Abstract

Precision medicine tailors treatment for each patient by identifying the molecular drivers of their disease. This can allow more effective tumour targeting, avoid harmful standard chemotherapeutic side-effects, and offer savings to the healthcare system through not treating patients who are unlikely to respond to a specific agent. Treatment regimes are usually designed by identifying DNA-level alterations and selecting drugs tailored to that mutation. However, cancer is not a one-pathway disease and not all patients with particular mutations will respond to treatment, while patients without canonical pathway-activating mutations are excluded from potentially life-saving treatment. To address this, we have developed a NanoString assay combining proteomic and transcriptomic profiles of 4 key actionable, cancer-related pathways (MAPK, PI3K, NFκB and JAK/STAT).

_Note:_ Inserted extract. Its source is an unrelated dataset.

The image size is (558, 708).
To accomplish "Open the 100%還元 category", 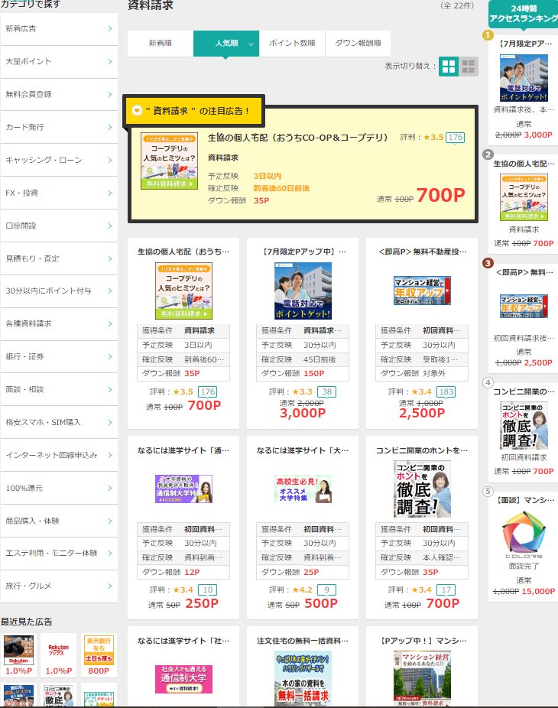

We used RNA-Seq data from gold standard cell lines with defined pathway changes to identify minimal gene sets indicative of pathway activation, and integrated them with phospho protein measurements to generate a pathway activation score. The combined panel was run on isogenic cell lines as well as glioma samples with both known and unknown driving alterations. We found pathway activation to be more variable than expected based on DNA alterations alone, implying that consideration of proteomic and/or transcriptomic-level information is important for future therapeutic decision-making.